Another important construct in TPB is perceived behavioral control, which relates to factors or issues that are beyond the control of individuals but nevertheless influence their intentions and behavior (Brein, Fleenor, Kim, & Krupat, 2015). Perceived control, according to Schwarzer and Luszczynska (2008), is determined by control beliefs concerning the presence or absence of facilitators and barriers to behavioral performance, weighted by their perceived power or the impact of each control factor to facilitate or inhibit the behavior (p. 71). Although available literature demonstrates that oral cancer affects more African Americans than Whites (Kingsley, OMalley, Ditmyer, & Chino, 2008), the former are less likely to seek medical help than the latter due to barriers such as low access to care, low socioeconomic status, lack of insurance coverage, and negative attitudes on treatment facilities (Asare, 2015). Drawing from these concerns, it is important for health education programs for oral cancer to include a facilitation component for vulnerable populations to enhance their behavioral performance. For example, stakeholders should consider including information on free oral health facilities and ethnic-specific oral dental clinics to minimize control beliefs and facilitate health-seeking behavior among the most vulnerable populations.

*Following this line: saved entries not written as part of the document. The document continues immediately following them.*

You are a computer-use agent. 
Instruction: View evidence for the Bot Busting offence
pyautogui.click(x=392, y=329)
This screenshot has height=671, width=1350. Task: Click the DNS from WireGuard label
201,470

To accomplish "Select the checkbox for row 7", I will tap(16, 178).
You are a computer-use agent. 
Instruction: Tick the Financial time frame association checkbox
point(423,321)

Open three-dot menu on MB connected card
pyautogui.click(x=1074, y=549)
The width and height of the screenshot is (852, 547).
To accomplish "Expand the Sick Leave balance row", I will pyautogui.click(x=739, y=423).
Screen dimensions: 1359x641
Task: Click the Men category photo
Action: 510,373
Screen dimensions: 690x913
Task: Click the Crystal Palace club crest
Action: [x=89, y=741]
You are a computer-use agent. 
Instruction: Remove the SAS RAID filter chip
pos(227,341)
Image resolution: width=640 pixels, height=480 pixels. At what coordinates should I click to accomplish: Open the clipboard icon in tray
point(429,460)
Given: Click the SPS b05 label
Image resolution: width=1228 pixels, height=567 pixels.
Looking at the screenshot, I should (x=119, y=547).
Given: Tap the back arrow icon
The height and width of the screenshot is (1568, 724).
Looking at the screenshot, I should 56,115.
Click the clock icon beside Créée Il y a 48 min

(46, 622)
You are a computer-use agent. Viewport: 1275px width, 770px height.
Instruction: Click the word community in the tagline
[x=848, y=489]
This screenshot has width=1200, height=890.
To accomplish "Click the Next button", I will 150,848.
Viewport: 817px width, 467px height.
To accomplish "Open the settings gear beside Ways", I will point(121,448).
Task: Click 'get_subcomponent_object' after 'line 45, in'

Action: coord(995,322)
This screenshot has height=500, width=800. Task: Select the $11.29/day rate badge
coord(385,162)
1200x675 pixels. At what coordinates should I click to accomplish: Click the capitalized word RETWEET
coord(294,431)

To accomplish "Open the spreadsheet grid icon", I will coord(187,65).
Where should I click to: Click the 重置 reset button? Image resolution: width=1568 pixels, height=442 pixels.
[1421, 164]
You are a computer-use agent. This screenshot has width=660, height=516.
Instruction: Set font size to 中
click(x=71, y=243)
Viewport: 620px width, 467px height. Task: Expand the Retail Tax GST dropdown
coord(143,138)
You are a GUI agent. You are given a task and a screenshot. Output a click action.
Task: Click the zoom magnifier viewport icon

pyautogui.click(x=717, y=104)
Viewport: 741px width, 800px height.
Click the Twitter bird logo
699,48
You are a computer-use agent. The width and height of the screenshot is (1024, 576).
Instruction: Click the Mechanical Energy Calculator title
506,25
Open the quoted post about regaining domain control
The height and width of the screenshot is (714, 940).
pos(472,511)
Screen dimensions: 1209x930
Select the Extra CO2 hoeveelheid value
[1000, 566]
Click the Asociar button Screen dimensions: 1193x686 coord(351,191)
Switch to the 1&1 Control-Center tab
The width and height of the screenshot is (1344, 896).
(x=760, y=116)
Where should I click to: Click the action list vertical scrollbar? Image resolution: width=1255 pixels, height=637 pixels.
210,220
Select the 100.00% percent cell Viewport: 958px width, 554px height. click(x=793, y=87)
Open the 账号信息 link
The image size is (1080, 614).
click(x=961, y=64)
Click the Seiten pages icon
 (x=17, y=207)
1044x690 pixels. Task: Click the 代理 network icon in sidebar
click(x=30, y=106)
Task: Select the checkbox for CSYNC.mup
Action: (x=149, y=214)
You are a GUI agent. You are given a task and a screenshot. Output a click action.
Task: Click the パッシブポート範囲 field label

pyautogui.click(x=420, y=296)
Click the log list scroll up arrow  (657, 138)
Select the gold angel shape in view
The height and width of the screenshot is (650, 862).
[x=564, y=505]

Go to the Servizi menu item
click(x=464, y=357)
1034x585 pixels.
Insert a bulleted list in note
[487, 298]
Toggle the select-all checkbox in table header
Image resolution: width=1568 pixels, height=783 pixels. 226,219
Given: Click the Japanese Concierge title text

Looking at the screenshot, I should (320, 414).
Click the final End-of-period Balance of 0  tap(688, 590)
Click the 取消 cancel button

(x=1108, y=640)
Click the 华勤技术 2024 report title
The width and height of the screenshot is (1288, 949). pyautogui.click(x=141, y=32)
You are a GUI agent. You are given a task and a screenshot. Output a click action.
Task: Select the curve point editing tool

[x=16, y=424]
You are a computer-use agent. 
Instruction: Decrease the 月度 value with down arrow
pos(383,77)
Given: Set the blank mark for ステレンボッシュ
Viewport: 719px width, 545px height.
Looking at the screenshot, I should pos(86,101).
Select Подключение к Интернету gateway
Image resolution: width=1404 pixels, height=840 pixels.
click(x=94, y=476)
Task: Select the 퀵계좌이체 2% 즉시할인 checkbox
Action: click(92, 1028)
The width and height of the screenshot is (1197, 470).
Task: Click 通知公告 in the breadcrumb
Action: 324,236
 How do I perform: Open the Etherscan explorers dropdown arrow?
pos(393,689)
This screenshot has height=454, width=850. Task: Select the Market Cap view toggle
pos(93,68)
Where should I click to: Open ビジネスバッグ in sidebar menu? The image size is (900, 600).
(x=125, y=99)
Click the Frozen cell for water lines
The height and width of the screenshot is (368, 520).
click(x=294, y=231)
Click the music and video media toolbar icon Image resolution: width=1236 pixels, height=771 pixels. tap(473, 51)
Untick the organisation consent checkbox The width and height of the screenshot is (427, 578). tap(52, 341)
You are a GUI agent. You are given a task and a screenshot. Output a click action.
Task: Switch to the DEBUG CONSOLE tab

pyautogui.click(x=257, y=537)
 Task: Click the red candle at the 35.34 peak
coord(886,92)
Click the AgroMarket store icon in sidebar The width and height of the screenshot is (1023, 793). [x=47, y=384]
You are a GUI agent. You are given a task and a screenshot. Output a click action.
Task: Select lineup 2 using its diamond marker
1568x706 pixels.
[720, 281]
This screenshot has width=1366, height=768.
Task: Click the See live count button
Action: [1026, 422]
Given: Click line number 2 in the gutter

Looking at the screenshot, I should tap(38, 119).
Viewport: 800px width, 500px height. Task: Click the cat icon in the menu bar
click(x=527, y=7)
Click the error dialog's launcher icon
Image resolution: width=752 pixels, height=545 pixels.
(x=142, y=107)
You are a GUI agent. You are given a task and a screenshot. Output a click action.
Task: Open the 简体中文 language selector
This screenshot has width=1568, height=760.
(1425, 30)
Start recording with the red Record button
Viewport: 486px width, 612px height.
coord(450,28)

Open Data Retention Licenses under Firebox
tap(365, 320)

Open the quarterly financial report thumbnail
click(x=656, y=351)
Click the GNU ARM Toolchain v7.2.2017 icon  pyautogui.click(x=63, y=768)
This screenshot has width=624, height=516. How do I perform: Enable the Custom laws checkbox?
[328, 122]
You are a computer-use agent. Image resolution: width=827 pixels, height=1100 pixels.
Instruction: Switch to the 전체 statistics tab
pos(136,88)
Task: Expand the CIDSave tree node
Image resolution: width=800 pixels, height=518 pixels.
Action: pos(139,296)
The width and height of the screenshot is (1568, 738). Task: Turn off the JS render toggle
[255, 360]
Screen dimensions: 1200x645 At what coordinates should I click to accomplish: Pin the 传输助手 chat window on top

Ethnic Considerations in Health Education Programs

Owing to the fact that oral cancer affects more African Americans than Whites (Kingsley et al., 2008), an effective health education plan should include subjective elements that reinforce the attitudes and beliefs of African Americans to undergo more visual and tactile examinations in healthcare settings. For example, African Americans should be exposed to more media campaigns to heighten their concern about oral cancer and encourage them to visit dental clinics on a regular basis for medical checkups. Additionally, an effective education program must encourage seamless interactions between community members and professionals in healthcare delivery. It is therefore important to develop media campaign messages (e.g., posters, flyers, posters) that are easily understandable and have the capacity to appeal to community members to modify their lifestyle and dietary habits, particularly in terms of increasing their daily intake of fruits and vegetables, smoking cessation, and consuming alcohol in moderation (Lopez-Jornet et al., 2013). It is important to develop these messages using cultural-specific value systems and subjective norms to encourage adherence and also to remove any barriers to communication.

Conclusion

This article has used SLT and TPB to demonstrate important tenets of an effective health education program for the prevention of oral cancer in a multicultural community setting. From the discussion and analysis, it is clear that the behavioral models can be used to develop a health education program that will be effective in reinforcing health-seeking behaviors and increasing the knowledge of oral cancer in the community. SLT can be used to underscore the significance of social norms, environmental influences, and self confidence (self-efficacy) in addressing the risk factors associated with oral cancer and modifying health behavior to encourage more oral cancer screenings. TPBs constructs of attitude, subjective norm, and perceived control can be used to motivate individuals towards performing specific health behaviors that are likely to reduce the incidence of oral cancer in the population. The program should contain simple, ethnic-specific, and well-illustrated information on oral cancer aimed at not only increasing peoples knowledge about the risk factors and symptoms of oral cancer, but also reinforcing their participation in oral cancer screening through attitudinal change.